Fascinating concept. What if humans wrote the tests, and a genetic system like this used a specialized language (machine code or JVM bytecode, for example) to write a solution? What level of sophistication could a system like this attain?
That's been an idea since the 60s in various forms, but tractability tends to be a big problem. The classic approach is to randomly generate Lisp code trees, guided by various heuristics or randomized-optimization algorithms (e.g. genetic programming). There have been some successes, but typically smallish algorithms for well-defined problems, rather than "normal" full-sized programs.
Some other attempts include: inductive logic programming (automatically infer logic programs from desired example output), partial programming (use statistical machine learning to fill in incompletely specified behavior in a program), and renewed attempts to use exhaustive or heuristic search where the search space is constrained by strong modern type systems (e.g. MagicHaskeller).
I assume it would be like finding the interpolating polynomial of a bunch of points in a row. (Like this: . . . . . .) The resulting polynomial would go through all of the points, but have very large peaks/valleys in between.
Essentially, you'd get a system that passed all of your tests, but produced garbage for anything not covered by the tests.
The wikipedia article doesn't have the best illustration, but I think the inherent idea is really wise: in trying too hard to meet your initial constraints, you can come up with a solution that's only useful at those constraint points.

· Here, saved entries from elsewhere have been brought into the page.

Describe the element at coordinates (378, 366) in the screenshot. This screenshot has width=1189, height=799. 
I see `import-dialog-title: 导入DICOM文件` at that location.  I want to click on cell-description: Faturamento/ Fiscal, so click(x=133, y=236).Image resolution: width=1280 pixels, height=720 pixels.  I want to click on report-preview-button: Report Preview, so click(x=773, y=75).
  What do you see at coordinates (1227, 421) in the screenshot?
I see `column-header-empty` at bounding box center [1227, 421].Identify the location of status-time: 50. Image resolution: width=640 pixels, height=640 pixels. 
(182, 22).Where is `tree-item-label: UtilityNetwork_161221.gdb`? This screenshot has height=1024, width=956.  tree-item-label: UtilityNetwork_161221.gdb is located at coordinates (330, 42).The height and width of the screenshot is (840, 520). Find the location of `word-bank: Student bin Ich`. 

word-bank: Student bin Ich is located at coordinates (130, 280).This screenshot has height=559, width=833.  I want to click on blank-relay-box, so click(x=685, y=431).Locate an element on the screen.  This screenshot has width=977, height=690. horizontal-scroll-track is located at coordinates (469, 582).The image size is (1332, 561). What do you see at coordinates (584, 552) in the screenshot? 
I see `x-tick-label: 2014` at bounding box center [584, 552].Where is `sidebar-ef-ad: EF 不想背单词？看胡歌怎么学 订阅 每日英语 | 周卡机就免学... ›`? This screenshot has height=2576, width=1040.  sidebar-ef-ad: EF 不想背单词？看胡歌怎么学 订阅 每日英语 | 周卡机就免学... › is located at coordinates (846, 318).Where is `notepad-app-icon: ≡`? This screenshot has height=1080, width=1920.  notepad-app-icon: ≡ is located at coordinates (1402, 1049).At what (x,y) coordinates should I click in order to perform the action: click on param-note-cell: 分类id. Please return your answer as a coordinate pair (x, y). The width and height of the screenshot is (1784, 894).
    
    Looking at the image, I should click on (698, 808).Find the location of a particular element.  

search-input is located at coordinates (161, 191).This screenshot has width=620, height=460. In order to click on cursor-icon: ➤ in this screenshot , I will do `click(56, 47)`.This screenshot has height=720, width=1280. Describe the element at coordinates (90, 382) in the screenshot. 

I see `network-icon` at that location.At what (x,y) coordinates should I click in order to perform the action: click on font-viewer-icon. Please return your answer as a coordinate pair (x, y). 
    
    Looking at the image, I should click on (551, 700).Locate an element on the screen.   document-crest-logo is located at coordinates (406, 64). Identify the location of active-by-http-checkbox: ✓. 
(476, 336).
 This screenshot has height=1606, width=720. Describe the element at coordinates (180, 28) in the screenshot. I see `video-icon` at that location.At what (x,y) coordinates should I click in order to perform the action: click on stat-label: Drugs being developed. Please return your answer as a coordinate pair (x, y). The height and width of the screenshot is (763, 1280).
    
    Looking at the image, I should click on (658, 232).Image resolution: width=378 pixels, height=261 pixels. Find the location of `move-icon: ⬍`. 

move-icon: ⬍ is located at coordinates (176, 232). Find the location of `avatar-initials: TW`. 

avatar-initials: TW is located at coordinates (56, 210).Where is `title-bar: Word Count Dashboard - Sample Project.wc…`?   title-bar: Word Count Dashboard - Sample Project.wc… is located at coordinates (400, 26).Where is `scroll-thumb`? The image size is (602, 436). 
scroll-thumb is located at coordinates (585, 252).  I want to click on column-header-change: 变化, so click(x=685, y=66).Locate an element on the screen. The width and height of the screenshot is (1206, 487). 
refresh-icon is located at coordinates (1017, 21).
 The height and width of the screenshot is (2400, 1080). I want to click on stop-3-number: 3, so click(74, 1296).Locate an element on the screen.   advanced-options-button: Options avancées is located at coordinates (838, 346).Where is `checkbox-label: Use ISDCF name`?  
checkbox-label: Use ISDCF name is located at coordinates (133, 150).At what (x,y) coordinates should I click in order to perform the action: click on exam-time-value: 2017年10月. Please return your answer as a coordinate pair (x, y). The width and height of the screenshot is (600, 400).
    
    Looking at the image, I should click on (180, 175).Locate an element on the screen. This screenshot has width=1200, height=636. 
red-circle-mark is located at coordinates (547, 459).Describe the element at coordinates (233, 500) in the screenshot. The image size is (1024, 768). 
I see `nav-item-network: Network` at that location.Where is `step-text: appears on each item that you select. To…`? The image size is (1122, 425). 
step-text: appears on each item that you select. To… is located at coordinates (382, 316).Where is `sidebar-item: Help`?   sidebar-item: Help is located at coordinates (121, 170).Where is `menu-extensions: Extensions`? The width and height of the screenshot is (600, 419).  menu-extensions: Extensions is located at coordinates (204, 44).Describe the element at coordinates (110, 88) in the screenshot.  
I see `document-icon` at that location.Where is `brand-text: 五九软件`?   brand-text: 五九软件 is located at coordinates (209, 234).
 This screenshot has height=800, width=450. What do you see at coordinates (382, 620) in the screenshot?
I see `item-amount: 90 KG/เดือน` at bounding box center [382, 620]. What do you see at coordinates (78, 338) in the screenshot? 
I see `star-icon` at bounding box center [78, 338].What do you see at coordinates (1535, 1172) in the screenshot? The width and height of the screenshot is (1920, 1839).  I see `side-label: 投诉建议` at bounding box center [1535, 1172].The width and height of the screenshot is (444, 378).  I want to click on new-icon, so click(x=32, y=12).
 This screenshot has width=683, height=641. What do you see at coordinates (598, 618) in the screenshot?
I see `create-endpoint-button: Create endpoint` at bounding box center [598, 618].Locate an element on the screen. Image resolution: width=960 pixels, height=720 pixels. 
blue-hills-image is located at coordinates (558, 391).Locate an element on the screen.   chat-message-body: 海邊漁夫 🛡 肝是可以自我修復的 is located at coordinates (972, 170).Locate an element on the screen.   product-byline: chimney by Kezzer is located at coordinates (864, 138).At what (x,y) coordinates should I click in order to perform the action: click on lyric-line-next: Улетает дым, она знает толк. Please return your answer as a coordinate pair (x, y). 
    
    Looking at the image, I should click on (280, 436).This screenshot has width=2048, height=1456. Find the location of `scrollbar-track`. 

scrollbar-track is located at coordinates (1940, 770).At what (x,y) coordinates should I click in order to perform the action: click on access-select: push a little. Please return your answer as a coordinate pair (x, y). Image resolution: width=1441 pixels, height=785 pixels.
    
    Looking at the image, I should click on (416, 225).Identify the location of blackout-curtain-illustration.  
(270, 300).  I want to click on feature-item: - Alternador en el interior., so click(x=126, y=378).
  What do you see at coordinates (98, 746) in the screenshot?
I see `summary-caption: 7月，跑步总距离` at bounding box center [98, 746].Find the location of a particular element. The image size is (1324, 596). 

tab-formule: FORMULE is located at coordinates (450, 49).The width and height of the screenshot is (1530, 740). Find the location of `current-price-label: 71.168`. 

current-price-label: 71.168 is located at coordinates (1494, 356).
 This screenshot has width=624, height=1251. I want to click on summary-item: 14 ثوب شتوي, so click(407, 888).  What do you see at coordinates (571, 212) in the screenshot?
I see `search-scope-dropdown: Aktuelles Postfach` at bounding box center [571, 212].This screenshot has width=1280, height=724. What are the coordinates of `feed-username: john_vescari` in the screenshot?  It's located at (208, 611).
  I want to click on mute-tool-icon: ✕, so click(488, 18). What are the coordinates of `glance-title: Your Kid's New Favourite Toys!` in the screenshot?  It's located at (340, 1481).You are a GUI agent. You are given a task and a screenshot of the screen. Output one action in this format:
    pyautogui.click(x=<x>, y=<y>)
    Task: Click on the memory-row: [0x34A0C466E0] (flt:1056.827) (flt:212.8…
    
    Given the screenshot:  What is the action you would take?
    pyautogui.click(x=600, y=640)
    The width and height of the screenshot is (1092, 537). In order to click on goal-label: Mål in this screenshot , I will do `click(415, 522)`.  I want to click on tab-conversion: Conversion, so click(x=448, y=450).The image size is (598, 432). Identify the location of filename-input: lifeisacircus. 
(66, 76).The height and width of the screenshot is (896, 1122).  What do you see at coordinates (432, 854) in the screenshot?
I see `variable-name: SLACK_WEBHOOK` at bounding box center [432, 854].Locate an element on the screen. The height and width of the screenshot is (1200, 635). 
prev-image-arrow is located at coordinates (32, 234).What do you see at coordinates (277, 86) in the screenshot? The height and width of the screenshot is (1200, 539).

Interesting, I thought that was exactly what you were talking about :)
I learned about it in numerical analysis. It illustrates the downside of trying to be too precise--you can make a polynomial that will go through an arbitrary number of data points.
As the number of points increases, your function will look less like a line and more like a magnitude 9 earthquake on a seismograph. The function will pass through all the points used to define it. However, it'll be useless when predicting the original data's behavior, as it changes too quickly on small input.
Instead, mathematicians find more useful functions by relaxing the conditions so that the model function only has to come 'near' the data points.
That's true, but I think this problem will eventually be tractable. We have tools like QuickCheck that can generate randomized test cases and ensure certain properties are maintained. While this probably isn't enough today, I could imagine this becoming a good starting point to improve this technology.